Hace ya mucho tiempo, a un día de viaje de la ciudad de Kioto, vivía un caballero de pobre inteligencia y modales, pero rico en patrimonio. Su esposa, que en gloria esté, había fallecido muchos años atrás, y el buen hombre vivía en gran paz y sosiego con su único hijo. Se mantenían apartados de las mujeres, y nada sabían de sus seducciones o fastidios. En su casa, los sirvientes eran hombres y fieles, y jamás, de la mañana a la noche, posaban sus ojos sobre un par de mangas largas ni sobre ningún obi escarlata.
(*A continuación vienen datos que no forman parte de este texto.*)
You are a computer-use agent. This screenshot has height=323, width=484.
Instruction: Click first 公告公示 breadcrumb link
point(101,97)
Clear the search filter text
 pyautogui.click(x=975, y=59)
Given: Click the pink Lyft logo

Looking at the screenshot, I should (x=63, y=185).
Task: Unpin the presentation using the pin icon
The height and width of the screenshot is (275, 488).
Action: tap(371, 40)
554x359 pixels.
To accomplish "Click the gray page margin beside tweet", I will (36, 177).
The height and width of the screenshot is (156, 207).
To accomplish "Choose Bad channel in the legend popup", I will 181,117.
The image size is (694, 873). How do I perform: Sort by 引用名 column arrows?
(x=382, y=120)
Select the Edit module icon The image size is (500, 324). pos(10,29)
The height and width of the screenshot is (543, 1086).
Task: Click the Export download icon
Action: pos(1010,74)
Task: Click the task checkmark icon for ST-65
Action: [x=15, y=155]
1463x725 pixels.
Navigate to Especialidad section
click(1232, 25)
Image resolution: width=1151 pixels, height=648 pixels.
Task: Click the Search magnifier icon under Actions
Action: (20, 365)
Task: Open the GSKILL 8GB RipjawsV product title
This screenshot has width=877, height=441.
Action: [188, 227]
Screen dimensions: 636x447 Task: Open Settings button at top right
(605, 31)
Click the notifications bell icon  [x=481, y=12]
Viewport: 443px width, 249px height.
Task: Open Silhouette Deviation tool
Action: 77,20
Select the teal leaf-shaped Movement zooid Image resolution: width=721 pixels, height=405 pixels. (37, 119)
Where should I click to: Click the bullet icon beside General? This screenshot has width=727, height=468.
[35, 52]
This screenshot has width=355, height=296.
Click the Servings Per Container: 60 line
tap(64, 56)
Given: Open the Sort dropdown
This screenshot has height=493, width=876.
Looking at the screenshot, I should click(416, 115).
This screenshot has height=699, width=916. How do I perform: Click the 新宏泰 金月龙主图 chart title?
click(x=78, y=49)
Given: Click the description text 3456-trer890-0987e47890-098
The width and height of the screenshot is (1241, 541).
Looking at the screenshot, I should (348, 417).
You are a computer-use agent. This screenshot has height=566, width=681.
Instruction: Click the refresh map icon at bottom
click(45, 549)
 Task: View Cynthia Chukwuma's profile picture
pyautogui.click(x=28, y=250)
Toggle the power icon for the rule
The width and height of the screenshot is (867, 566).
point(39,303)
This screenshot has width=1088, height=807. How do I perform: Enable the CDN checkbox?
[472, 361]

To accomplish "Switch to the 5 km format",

La verdad es que eran muy dichosos. A veces trabajaban en los campos de arroz. Otros días se iban a pescar. En primavera, salían a admirar la flor del cerezo o el ciruelo, y otras veces se ponían en camino para ver el lirio, la peonía o el loto, según  fuera el caso. En esas ocasiones bebían un poco de sake, y envolvían sus cabezas con el azul y blanco tenegui y se achispaban cuanto les apetecía, pues nadie les llevaba la contraria. A menudo volvían a casa cuando ya era de noche. Llevaban ropa vieja, y su horario de comidas era bastante irregular.

Los placeres de la vida son fugaces -¡una lástima!- y con el tiempo el padre comenzó a sentir el peso de la vejez. Una noche, mientras estaba sentado fumando y calentándose las manos sobre el carbón, dijo:

-Muchacho, ya va siendo hora de que te cases.

-¡Los dioses no lo permitan! -exclamó el joven-. Padre,  ¿por qué dices algo tan terrible? ¿O acaso bromeas? Sí, debes de estar bromeando.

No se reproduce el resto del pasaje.